▸ **Exercise instructions**: According to the passage on recent ETF performance, how far was SPY down on a year-to-date basis?

▸ **Provided passage**:
——
Not many areas of the market have been immune to the enormous gyrations the financial markets have seen lately. In the two weeks since the S&P 500 peaked, most exchange-traded funds have fallen. Likewise, most ETFs rose when the market had two extraordinary rallies of more than 4% on Monday and Wednesday.

But while most ETFs have been moving in tandem, the gains and losses haven’t been equal. Since its Feb. 19 top, the SPDR S&P 500 ETF Trust (SPY) is down 10.6% through March 4 (it was down as much as 12.4% on a closing basis, and 15.8% on an intraday basis at its trough on Feb. 28). On a year-to-date basis, SPY is down about 6%.

SPY’s performance in the past two weeks sits at about the middle of the pack; some ETFs have done better, while others have done worse.

Following are some of the other notable ETF movers.
——
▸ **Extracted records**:
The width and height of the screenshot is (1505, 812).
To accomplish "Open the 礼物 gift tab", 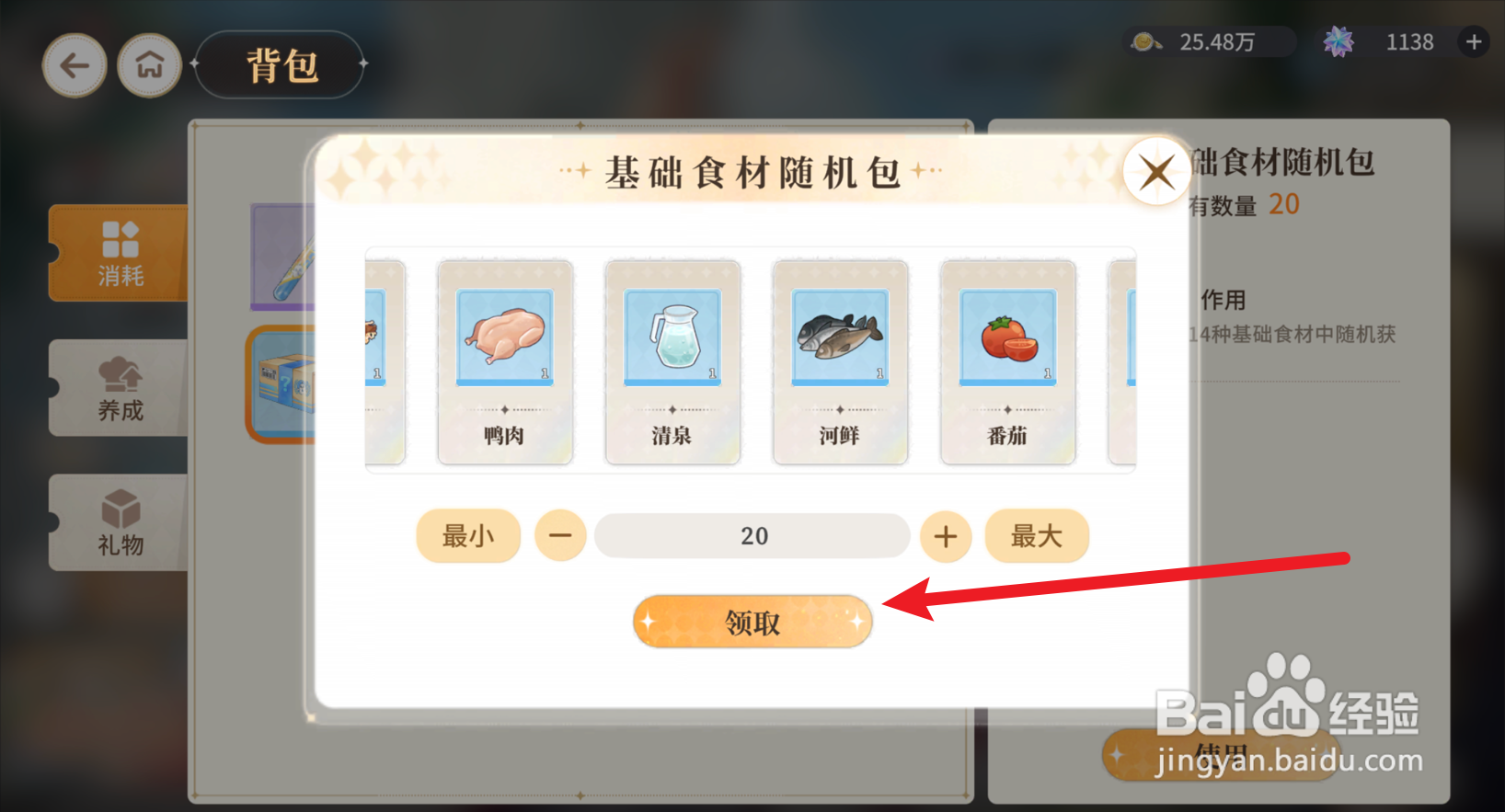I will point(120,522).
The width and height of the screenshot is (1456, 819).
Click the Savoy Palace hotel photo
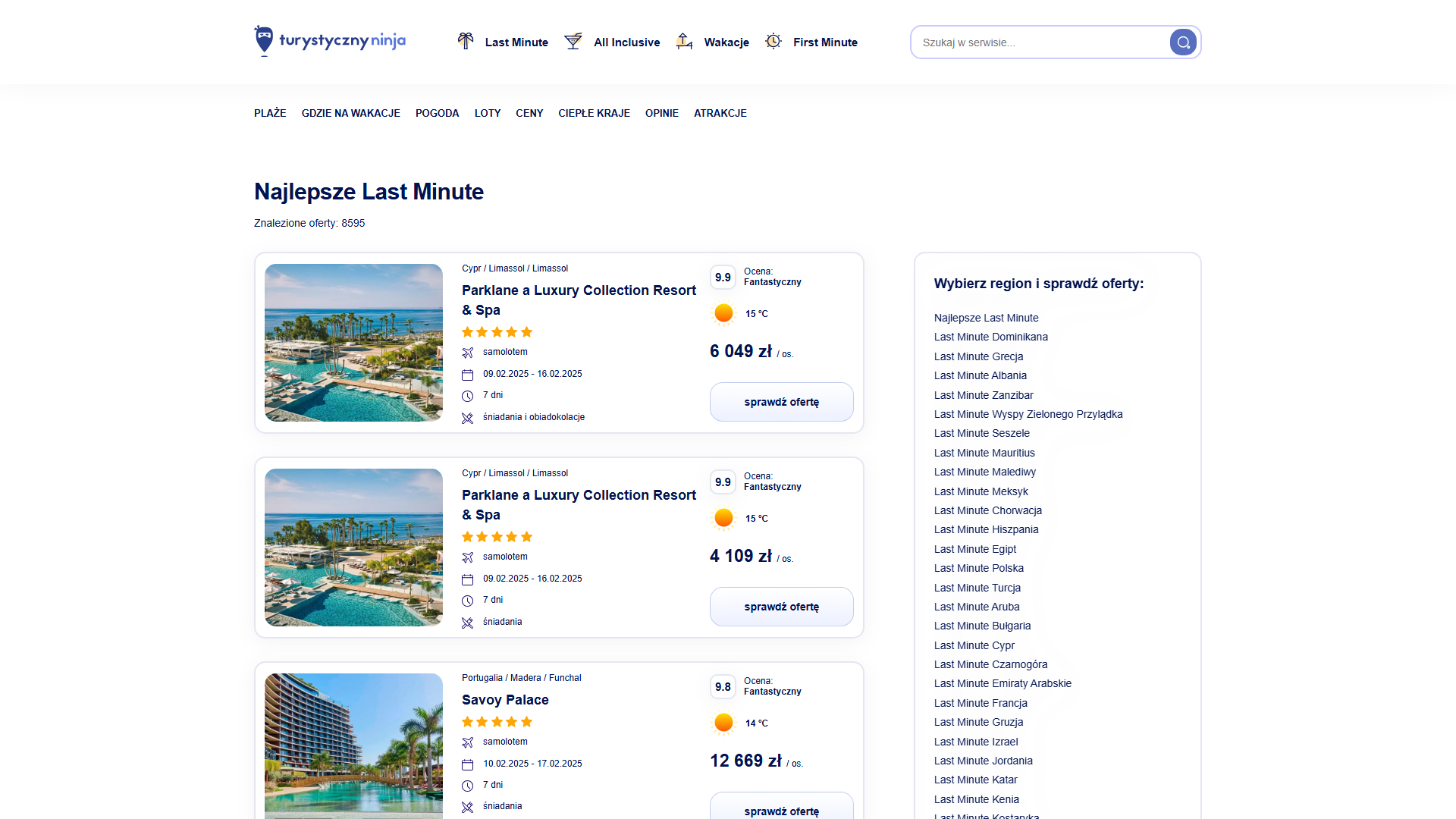353,746
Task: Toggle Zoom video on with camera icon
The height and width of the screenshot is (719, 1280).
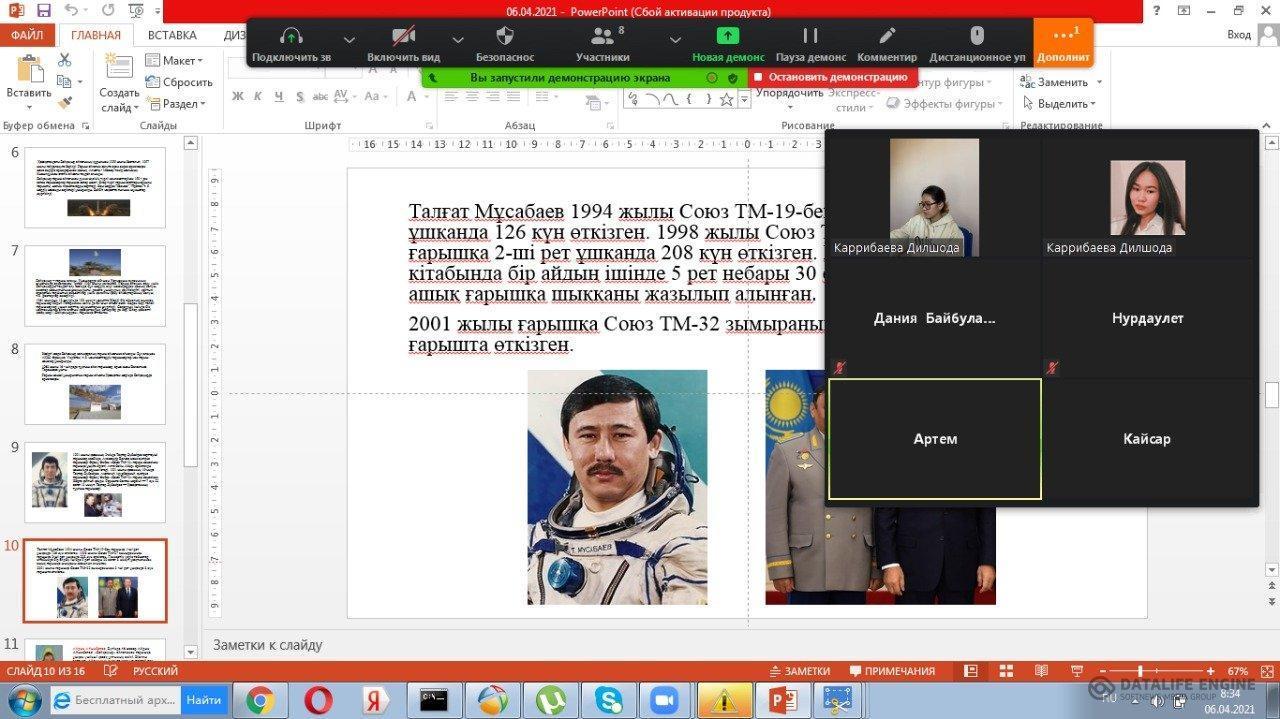Action: (x=403, y=37)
——
▸ **Solution to this problem**: About 6%.